Tahmina Watson, a lawyer who has been working on immigration cases since 2006, said that vague language in RFEs is intentional. Although the demand for documentation has increased, transparency on how to satisfy those increased demands has remained elusive, she said.

Through her practice, she has learned that this grey area has effectively (and legally) sorted out otherwise deserving candidates.

“By October 2017, we started to see denials in cases that would have been approved two months ago with the same documentation,” she said.

She added that some groups have been impacted “disproportionately.”

“Financial analysts and computer programmers were some of the first casualties of these RFEs,” Watson said. Tech startups are specifically at risk, she said, because businesses “can’t grow if the talent itself is at risk.”

Plus, smaller startups feel the burden of fees more significantly, Watson said.

But according to one investor, Manan Mehta of Unshackled Ventures, the cost of the immigration process still shouldn’t deter a startup from investing in an employee.

Unshackled Ventures invests in immigrant-founded startups and has done north of 100 immigration filings for the firm’s portfolio companies. Mehta said that, in his experience, about four out of five visas done with premium processing—an accelerated version of the filing process often done by entrepreneurs that are on a tight deadline—will face an RFE. And that’s not “entirely a negative thing.”

“I think this definition of high-skilled work has to be modernized, and because it has not been, a Department of Labor challenge has been to update that definition,” Mehta said. According to him, H-1B applications for IT outsourcing jobs were flooding USCIS, “and it was just making a kind of mockery of the immigration system.”

Mehta added that “we’re still getting a hundred percent of our visas secured and approved.”

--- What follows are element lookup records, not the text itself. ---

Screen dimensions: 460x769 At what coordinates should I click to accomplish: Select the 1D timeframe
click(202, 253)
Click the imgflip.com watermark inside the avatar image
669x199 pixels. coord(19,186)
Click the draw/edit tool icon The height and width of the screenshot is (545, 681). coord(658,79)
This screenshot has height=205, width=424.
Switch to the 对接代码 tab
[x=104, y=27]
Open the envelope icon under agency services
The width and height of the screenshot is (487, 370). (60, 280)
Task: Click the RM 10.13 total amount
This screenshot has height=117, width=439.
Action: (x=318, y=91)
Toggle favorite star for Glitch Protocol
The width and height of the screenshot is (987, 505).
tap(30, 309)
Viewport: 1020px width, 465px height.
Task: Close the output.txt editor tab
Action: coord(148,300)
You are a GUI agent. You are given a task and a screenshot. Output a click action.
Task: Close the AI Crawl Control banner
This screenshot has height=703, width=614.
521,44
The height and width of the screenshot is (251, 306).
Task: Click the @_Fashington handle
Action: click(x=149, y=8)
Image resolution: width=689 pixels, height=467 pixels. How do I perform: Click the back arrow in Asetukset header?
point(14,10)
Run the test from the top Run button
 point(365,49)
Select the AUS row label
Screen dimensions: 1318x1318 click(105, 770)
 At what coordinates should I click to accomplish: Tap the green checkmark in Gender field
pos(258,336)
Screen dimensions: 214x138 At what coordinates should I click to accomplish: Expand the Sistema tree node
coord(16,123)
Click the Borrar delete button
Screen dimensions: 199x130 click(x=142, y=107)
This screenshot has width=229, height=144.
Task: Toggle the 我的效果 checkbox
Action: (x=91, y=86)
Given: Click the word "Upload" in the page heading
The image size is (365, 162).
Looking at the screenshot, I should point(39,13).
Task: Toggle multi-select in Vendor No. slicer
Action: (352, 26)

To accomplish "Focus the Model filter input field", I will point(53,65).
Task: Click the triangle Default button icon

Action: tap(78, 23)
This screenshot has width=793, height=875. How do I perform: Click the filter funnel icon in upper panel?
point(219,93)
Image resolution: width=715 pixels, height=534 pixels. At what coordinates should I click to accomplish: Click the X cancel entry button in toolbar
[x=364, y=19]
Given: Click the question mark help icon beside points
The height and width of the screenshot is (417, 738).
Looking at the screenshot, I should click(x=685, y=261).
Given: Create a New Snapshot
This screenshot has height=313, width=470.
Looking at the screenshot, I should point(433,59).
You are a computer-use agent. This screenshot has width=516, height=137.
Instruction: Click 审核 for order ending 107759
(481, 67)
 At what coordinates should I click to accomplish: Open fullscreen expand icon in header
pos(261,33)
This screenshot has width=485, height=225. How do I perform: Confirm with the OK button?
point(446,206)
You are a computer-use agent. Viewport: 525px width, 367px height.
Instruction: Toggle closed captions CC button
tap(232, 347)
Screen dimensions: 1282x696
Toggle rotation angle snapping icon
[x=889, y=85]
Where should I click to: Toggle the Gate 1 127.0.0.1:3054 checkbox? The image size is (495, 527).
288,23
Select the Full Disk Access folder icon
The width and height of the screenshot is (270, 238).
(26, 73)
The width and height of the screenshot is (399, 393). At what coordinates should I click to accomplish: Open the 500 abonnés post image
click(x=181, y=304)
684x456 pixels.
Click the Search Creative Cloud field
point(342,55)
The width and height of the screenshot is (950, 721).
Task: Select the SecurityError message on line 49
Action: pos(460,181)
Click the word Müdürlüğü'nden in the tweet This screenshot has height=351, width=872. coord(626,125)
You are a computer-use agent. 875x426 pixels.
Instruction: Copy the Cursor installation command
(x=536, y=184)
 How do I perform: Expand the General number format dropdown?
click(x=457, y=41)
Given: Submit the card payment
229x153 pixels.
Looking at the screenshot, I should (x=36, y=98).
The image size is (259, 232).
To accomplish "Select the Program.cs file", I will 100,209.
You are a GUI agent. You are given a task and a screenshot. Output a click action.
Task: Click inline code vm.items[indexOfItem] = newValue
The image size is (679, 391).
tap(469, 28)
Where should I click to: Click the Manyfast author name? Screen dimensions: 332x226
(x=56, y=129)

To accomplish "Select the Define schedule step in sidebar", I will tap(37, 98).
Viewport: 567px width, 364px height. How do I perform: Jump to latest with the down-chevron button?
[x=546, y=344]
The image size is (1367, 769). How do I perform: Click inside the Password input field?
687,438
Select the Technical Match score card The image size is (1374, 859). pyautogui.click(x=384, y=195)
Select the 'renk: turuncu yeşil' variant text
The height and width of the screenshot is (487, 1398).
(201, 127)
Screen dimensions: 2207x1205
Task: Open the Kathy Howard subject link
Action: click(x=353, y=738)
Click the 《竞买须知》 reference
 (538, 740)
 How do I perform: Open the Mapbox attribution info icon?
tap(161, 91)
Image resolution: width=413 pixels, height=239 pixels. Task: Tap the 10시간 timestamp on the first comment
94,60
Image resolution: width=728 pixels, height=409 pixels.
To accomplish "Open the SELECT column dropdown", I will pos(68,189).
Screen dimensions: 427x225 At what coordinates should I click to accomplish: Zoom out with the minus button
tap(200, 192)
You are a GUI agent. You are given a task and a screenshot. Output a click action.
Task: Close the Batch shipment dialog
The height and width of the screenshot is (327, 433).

Jeff Goldman, who has been practicing immigration law for 27 years, has not seen a change in the approval rate for the visas he receives since the transition from the Obama administration to the Trump administration. That said, he has found other flaws with Trump’s mentality around immigration,

The amount of taxpayer money, manpower, and hours, that Trump is spending on “fighting and fighting and fighting in court” is “a disgrace,” said Goldman. “[Trump is] fighting any kind of progressive immigration that creates jobs.”

Still, Goldman said he tells his clients to not “be alarmed” or “stop pursuing your dreams in America. The U.S. is still a place that “all of the world’s entrepreneurs would like to be.”

However, Watson said there is reason to remain weary.

“With each RFE, another brick [is added]. Which each paragraph they add, it’s another brick added to the wall. With each memo, it’s another brick.”

“Ultimately,” she said, referring to the Trump administration, “they’re trying to make sure immigrants don’t come to the United States.”

And that’s a wall that many young, ambitious professionals—and the early startups that employ them—may not be capable of breaking down.

Editor’s note: The article has been updated to note that Barbara Janczer has filed two separate visa applications, with the Splunk visa request being denied by the government due to the lottery system.